I noticed that a lot of people were bypassing my proxy using Firefox Portable and other standalone browsers.  I am using a proxy installed on a machine that is not directly attached to my default gateway, so I have them pick up the proxy address from wpad, and lockdown the proxy settings page in IE through Group Policy.

A simple solution to people bypassing your proxy, is to put an entry in your firewall to only allow HTTP and HTTPS traffic that originates from your proxy server.  If you’re not administering a very large network this is ideal.  Another advantage, since it is not specific to just Firefox, it will allow you to catch any browser that users throw at it and force them to put in proxy settings to use the internet.  This also solves the problem if they try to get around the proxy by modifying their “auto detect proxy” settings.  Since Group Policy cannot lockdown the proxy editing page of every browser, and people always find clever ways to install the multitude of internet browsers out there, this will not allow them to simply bypass it by turning the “don’t detect proxy” setting off .   Here’s what the entries look like in a Sonicwall router to allow only http/https traffic that comes from your proxy  (the proxy server in this example is called flserver4.)

bypassproxy

Once you have a rule like the above setup, you can add a few exceptions in for your servers, etc. by placing an “allow” for those addresses with a lower priority than the deny.  In the example above, I created an Address Group and can add IP addresses/hosts to it whenever I need. I would put an allow entry in where the source is my Server IP, the destination is ANY, and the service is Http/Https, at a priority of 17/18, which would process before the deny.  To make it easier you can create a Service Group containing both HTTP and HTTPS ports so you don’t have to put every exception in twice as well as the address group to contain the hosts you would like to allow this way you do not have to create an entry for every ip address.

Obviously, The best way to use a proxy is to use two nics and place the server/device in front of your router, or use a content filtering solution that is installed on the router itself since all traffic leaving must go through this server/device to get out.  Sonicwall has one, Cisco has one on a certain series of routers.  However, if you have a proxy working on a standalone server that is not installed in front of your gateway so that all traffic has to pass through it, then the above solution should suffice. Everyone out there has a different setup so this will help when you do not have the luxury of having this type of setup.
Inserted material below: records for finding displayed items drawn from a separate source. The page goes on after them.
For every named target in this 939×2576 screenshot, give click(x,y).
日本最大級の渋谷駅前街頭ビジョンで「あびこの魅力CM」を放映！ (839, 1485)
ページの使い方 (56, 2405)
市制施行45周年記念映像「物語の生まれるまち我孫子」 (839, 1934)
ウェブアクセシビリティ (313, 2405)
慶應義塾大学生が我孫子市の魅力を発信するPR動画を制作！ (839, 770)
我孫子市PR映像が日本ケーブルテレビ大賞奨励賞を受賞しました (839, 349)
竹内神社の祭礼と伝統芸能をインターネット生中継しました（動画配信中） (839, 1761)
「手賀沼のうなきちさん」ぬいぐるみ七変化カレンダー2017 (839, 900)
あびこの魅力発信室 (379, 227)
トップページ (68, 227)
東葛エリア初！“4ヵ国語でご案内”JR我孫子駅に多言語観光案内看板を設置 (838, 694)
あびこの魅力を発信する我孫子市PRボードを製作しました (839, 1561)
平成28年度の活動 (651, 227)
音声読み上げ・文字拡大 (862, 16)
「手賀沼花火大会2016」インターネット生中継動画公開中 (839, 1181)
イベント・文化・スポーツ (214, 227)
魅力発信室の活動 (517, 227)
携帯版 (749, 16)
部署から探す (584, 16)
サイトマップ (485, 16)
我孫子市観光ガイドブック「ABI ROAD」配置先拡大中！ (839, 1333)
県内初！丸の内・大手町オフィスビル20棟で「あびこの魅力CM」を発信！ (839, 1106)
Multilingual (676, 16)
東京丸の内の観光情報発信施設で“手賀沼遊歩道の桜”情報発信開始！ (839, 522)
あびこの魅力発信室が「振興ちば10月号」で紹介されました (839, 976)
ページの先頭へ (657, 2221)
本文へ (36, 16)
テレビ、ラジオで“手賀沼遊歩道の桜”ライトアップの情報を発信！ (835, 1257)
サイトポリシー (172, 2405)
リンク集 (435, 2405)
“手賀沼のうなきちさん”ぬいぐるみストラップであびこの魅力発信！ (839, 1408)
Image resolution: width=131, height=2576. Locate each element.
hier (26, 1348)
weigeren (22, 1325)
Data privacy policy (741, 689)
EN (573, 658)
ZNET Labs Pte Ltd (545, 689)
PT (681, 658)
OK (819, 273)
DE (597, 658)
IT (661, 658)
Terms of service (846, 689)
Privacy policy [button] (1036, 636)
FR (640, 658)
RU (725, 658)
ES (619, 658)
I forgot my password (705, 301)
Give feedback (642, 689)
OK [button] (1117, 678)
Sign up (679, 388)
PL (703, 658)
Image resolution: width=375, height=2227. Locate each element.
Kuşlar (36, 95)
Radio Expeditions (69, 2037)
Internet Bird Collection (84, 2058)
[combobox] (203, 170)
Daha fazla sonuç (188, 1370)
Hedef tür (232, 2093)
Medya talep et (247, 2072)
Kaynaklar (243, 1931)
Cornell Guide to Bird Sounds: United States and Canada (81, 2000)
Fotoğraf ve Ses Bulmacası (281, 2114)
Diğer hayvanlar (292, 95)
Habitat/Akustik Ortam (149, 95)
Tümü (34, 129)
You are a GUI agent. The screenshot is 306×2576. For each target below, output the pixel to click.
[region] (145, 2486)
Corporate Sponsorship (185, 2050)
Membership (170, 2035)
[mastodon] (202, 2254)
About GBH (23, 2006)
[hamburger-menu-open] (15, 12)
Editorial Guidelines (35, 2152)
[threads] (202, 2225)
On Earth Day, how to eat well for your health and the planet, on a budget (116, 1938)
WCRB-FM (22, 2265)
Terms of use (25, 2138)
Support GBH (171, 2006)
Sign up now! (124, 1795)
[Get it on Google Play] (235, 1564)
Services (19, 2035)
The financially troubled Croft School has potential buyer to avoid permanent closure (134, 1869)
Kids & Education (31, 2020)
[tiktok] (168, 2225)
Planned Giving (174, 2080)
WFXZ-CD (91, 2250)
There is a also an ADM out there that allows you to configure Firefox through Windows Group Policy, however, since Firefox standalone is not actually installed on the machine and does not contain registry entries, I’m not sure that this will work, so you might want to investigate that.  Another person has a great writeup on how to create your own.  If you need to enforce more than just proxy settings then you should take a look at it.